Mother Teresa: A Beacon of Compassion and Humanity

Mother Teresa (26 August 1910 — 5 September 1997) was an Albanian-Indian Roman Catholic nun and missionary, and the founder of the Order of the Missionaries of Charity, a Roman Catholic congregation of women dedicated to the poor, particularly to the destitute of India.

In 1950, Teresa founded the Missionaries of Charity, a Roman Catholic religious congregation that had over 4,500 nuns and was active in 133 countries in 2012. The congregation manages homes for people who are dying of HIV/AIDS, leprosy and tuberculosis. It also runs soup kitchens, dispensaries, mobile clinics, children’s and family counselling programmes, as well as orphanages and schools. Members take vows of chastity, poverty, and obedience, and profess a fourth vow – to give “wholehearted free service to the poorest of the poor.”

Life and Career

Mother Teresa was born on 26 August 1910 into a Kosovar Albanian family in Skopje, Ottoman Empire. Teresa left home in 1928 at age 18 to join the sisters of Loreto at Loreto Abbey in Rathfarnham, Ireland, to learn English with the intent of becoming a missionary; English was the language of instruction of the sisters of Loreto in India. She saw neither her mother nor her sister again. Her family lived in Skopje until 1934, when they moved to Tirana.

She arrived in India in 1929 and began her novitiate in Darjeeling, in the lower Himalayas, where she learned Bengali and taught at St. Teresa’s School near her convent. Teresa took her first religious vows on 24 May 1931. She chose to be named after Thérèse de Lisieux, the patron saint of missionaries; because a nun in the convent had already chosen that name, she opted for its Spanish spelling (Teresa).

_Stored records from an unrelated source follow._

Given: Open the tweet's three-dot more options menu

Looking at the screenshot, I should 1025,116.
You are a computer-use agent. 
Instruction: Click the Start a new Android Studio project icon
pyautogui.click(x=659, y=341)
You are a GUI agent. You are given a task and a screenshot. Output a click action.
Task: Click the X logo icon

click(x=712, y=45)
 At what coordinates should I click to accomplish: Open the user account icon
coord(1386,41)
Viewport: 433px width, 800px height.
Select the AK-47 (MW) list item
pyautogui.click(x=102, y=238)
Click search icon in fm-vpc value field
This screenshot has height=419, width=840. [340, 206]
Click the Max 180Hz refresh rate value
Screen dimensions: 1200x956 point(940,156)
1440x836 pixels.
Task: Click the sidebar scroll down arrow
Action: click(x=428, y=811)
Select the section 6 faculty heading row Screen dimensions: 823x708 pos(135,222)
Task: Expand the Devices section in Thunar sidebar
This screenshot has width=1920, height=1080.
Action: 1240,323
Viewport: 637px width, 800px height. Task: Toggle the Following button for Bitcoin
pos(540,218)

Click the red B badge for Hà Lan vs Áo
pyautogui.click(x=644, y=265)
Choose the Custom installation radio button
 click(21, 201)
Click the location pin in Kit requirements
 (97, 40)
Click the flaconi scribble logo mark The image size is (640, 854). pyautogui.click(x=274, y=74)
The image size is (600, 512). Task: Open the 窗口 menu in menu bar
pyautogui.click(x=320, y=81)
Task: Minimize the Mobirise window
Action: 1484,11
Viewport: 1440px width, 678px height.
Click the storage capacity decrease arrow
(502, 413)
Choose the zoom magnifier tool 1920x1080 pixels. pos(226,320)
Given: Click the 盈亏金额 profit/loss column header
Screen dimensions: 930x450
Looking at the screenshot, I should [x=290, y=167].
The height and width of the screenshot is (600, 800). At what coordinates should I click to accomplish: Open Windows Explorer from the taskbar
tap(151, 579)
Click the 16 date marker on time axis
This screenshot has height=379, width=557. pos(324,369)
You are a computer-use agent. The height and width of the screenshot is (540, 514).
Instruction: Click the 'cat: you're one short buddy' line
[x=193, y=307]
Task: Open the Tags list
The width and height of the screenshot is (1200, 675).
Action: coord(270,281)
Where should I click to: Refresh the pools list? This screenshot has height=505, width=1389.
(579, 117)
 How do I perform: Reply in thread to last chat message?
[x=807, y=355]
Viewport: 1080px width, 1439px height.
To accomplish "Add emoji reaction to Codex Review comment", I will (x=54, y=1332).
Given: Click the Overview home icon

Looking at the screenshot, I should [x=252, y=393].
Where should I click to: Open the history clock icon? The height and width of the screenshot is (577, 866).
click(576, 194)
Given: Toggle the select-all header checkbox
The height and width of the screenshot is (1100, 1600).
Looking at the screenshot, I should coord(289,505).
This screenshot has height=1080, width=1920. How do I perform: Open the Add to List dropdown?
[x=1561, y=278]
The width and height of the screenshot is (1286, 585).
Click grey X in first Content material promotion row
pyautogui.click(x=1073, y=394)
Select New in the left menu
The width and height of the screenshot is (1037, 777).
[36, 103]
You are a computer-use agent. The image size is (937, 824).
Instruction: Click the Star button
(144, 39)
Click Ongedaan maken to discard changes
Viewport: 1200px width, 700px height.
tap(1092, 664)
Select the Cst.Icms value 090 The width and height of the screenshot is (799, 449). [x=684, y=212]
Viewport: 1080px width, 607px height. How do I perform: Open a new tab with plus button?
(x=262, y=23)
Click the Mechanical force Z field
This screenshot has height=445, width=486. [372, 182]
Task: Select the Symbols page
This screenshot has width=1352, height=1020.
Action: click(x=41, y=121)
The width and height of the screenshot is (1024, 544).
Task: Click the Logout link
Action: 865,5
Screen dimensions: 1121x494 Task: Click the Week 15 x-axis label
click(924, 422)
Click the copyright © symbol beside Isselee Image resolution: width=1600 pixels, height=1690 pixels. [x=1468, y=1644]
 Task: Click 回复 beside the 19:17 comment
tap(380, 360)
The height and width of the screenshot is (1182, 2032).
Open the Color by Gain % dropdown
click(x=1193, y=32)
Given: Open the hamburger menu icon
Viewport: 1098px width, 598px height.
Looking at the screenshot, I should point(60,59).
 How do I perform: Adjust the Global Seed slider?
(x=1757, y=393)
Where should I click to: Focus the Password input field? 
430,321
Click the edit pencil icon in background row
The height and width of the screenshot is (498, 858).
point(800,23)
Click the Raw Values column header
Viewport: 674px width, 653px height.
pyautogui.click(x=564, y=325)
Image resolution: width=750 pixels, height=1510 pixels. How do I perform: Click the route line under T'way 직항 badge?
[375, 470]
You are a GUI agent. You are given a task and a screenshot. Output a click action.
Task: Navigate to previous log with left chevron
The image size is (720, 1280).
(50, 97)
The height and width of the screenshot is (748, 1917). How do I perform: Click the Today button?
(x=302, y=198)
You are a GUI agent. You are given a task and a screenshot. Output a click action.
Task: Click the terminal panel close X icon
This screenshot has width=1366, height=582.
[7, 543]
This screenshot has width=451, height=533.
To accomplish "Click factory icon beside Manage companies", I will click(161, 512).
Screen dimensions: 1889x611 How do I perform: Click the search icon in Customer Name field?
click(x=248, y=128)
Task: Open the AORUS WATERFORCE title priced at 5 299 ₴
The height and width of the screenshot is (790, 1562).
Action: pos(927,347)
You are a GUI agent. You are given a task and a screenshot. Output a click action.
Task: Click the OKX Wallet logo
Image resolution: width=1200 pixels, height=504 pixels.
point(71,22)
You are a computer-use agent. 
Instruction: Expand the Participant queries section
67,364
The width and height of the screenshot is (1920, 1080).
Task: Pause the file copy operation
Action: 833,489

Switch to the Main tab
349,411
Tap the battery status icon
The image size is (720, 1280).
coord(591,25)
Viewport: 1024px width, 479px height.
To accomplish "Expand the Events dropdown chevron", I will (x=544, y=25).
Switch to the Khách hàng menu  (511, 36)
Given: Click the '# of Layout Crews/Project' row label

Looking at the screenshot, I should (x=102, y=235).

During this visit to Darjeeling by train, she heard the call of her inner conscience. She felt that she should serve the poor by staying with them. She asked for and received permission to leave the school. In 1950 she founded ‘Missionaries of Charity’. She went out to serve humanity with two saris with a blue border.

She was died on 5 September 1997 (aged 87) Calcutta, West Bengal, India.

Award and Legacy

In 1962 the Indian government awarded Mother Teresa the Padma Shri, one of its highest civilian honours, for her services to the people of India. In 1979 she received the Nobel Peace Prize for her humanitarian work, and the following year the Indian government conferred on her the Bharat Ratna, the country’s highest civilian honour.